Marybeth le agarró la muñeca.
– Yo no puedo abrirla… una vez que esté… en el otro… lado. Tiene que ser ahora. Yo ya estoy muerta. Anna está muerta. No puedes… salvarnos… a nosotras -dijo. Había mucha sangre, demasiada sangre-. Olvídate… de nosotras. Sálvate… tú.
Al otro lado de la habitación Jude escuchó más toses, se volvió y vio a su padre, que estaba a punto de vomitar. Escupía con un tremendo esfuerzo algo que salía por su garganta. Jude supo enseguida de qué se trataba.
Miró a Marybeth con más incredulidad que pesar. Con la mano cubrió la cara de la joven, que estaba muy fría al tacto. Le había hecho una promesa. Se había prometido a sí mismo, además de a ella, que la cuidaría, y allí estaba la pobre, con la garganta cortada, diciéndole que era ella quien lo iba a cuidar a él. Se esforzaba por vivir un poco más con cada suspiro. No podía controlar el temblor.
– Hazlo, Jude -imploró-. Simplemente, hazlo.
Levantó las manos de la chica y las puso sobre el paño de cocina, para mantenerlo presionado sobre el cuello herido. Luego se volvió y gateó por encima de la sangre de la mujer, hasta alcanzar el borde del charco. Se escuchó a sí mismo tarareando otra vez su canción, su nueva canción, la melodía parecida a un himno sureño, a una composición country. ¿Cómo se hacía una puerta para los muertos? ¿Sería suficiente simplemente dibujar una? Trataba de pensar, desconcertado, con qué dibujarla, cuando vio las huellas rojas que sus manos iban dejando sobre el linóleo. Mojó un dedo en la sangre de la chica y comenzó a trazar una línea sobre el suelo.
Cuando consideró que la había hecho suficientemente larga, empezó a dibujar otra, formando un ángulo recto con la primera. La sangre que había en la punta de su dedo se acabó, o mejor dicho se secó. Giró, arrastrándose lentamente, para regresar hacia Marybeth y el amplio y tembloroso charco de sangre en el que estaba tendida.
Miró más allá de ella y vio a Craddock, saliendo por la boca abierta de su padre. La cara del fantasma estaba horriblemente alterada por el esfuerzo. Emergía con los brazos hacia abajo, una mano sobre la frente y la otra sobre el hombro de Martin. A la altura del estómago, su cuerpo estaba aplanado y enrollado, como una soga que llenaba la boca de Martin y parecía extenderse hacia abajo, a través de su laringe atragantada. Craddock había entrado con la facilidad de un líquido que cae por una hendidura, pero estaba tratando de salir como un hombre hundido hasta la cintura en un pantano cenagoso. El muerto habló:
– Morirás. La puta morirá, tú morirás, nosotros moriremos, todos juntos iremos por la ruta de la noche, tú quieres cantar la la la, te enseñaré a cantar, te enseñaré.

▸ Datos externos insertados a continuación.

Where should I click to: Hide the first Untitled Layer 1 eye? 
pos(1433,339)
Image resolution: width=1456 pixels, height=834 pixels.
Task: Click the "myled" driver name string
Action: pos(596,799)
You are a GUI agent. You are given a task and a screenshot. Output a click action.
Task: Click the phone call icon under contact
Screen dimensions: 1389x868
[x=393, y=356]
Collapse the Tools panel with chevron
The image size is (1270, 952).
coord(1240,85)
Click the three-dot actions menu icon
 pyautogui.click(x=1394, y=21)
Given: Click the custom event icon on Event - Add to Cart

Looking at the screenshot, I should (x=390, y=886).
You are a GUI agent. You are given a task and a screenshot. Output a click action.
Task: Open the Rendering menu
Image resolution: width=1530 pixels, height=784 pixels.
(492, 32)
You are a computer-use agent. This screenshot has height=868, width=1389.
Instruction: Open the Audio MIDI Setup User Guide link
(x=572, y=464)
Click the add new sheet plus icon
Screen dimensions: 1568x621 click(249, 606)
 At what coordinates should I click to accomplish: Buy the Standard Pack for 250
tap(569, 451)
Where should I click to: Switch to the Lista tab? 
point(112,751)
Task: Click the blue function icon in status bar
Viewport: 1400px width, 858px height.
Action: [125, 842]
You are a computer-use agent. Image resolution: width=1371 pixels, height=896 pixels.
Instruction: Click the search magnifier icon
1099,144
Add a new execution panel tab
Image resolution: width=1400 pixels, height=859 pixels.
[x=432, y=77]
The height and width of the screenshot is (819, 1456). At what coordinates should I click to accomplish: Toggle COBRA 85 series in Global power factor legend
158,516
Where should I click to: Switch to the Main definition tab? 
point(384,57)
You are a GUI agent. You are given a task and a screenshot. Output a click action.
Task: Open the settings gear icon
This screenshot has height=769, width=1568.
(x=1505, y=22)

Jude metió la mano en la sangre de Marybeth, mojándola por completo, y se volvió, para enseguida alejarse otra vez. No pensaba en nada. Era una máquina que gateaba estúpidamente hacia delante, mientras terminaba de dibujar la puerta. Acabó la parte de arriba del sangriento símbolo, se arrastró para dar la vuelta y empezó una tercera línea, yendo con esfuerzo en dirección a Marybeth. Trazaba como podía una línea torpe y sinuosa, gruesa en algunos lugares, apenas una delgada mancha en otros.
La parte inferior de la puerta era el charco. Cuando llegó a él, miró la cara de Marybeth. Toda su camiseta estaba empapada por delante. La cara aparecía pálida e inexpresiva, y por un momento pensó que era demasiado tarde, que estaba muerta, pero entonces sus ojos se movieron, imperceptiblemente, sólo un poco, observándolo a través de una neblina opaca mientras se acercaba.
Craddock empezó a gritar, furioso por la frustración. Casi todo él había salido ya del viejo. Sólo le faltaba una pierna. Ya intentaba ponerse en pie, pero la pierna estaba atascada en alguna parte del interior de la garganta de Martin, y eso parecía hacerle perder el equilibrio. En la mano del espectro estaba la navaja de hoja en forma de media luna. La cadena colgaba de ella dibujando un bucle brillante, que se balanceaba.